#### YOUR GOAL
From the line that contains "Image resolution: width=529" through the end of the records below, write out each line exactly as it appears, but not the pictures.

[Stored items]
== Segment start ==

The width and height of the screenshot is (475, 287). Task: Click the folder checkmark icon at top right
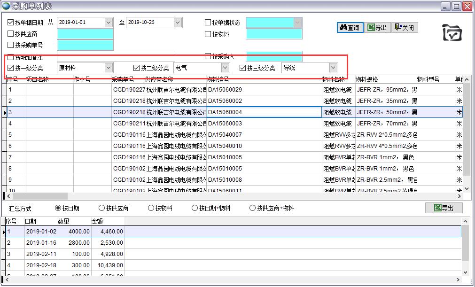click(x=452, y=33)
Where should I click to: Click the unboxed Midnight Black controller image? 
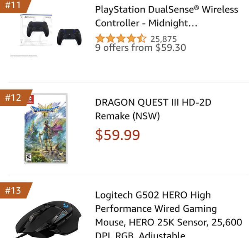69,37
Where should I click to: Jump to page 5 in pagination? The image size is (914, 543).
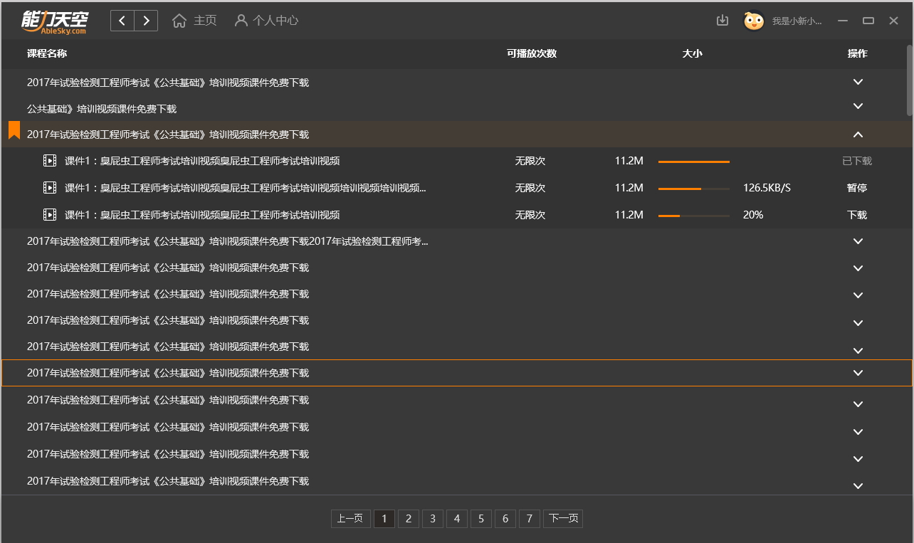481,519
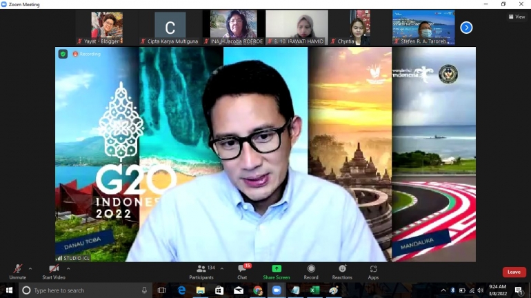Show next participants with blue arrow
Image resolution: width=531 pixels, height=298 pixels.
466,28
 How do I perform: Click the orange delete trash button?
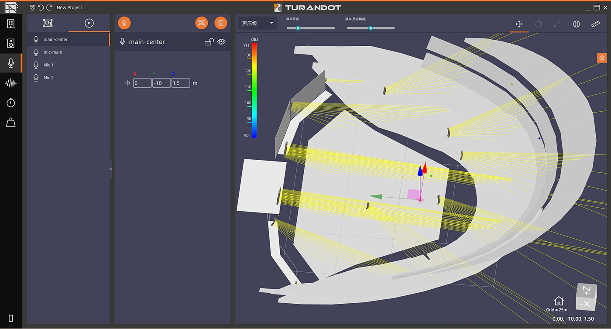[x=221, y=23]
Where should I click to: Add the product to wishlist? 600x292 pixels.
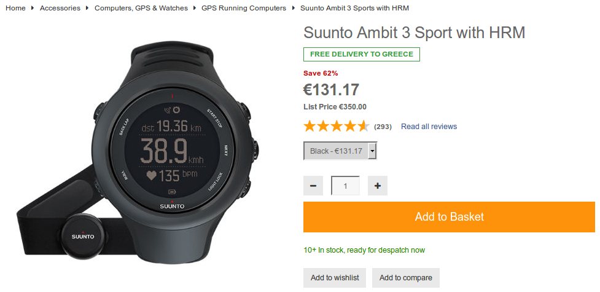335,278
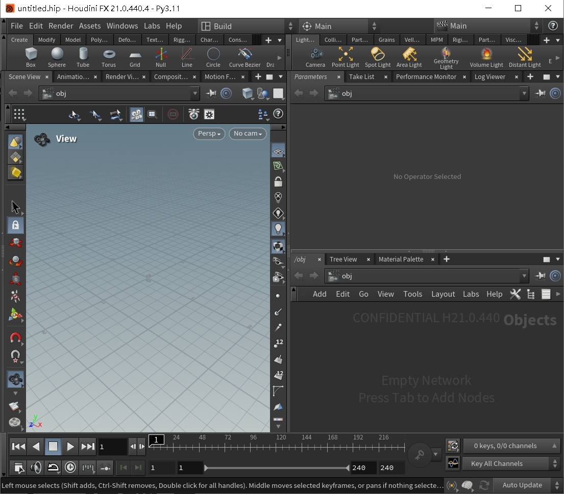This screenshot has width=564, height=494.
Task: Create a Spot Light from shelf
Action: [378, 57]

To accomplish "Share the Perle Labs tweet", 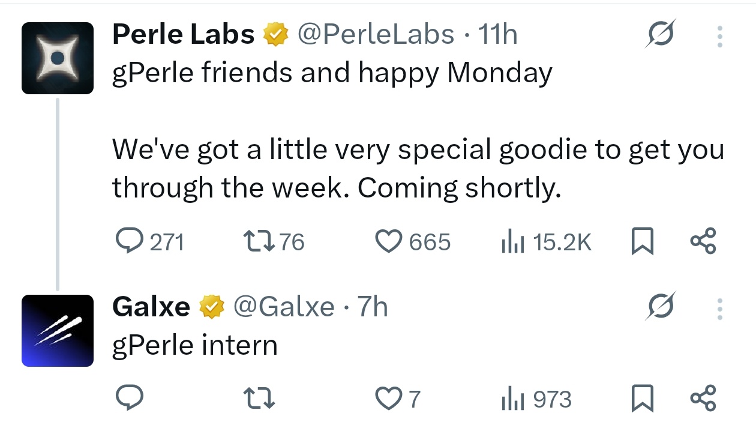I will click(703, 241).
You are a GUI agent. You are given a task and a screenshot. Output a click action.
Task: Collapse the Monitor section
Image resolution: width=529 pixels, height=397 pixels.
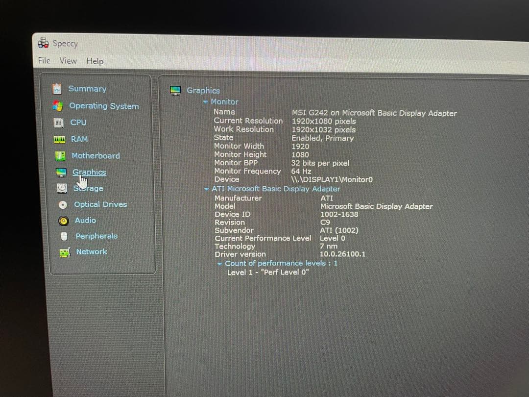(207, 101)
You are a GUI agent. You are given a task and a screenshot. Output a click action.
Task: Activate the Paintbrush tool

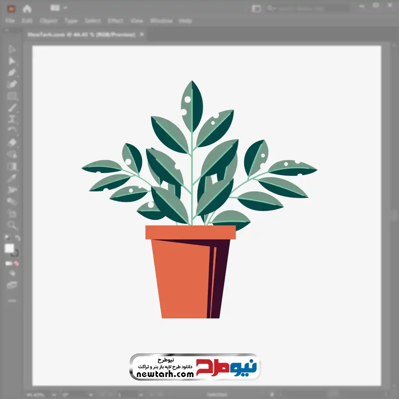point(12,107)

== Segment end ==

#### ANSWER SECTION
Image resolution: width=529 pixels, height=397 pixels.
(207, 101)
You are a GUI agent. You are given a task and a screenshot. Output a click action.
Task: Activate the Paintbrush tool

point(12,107)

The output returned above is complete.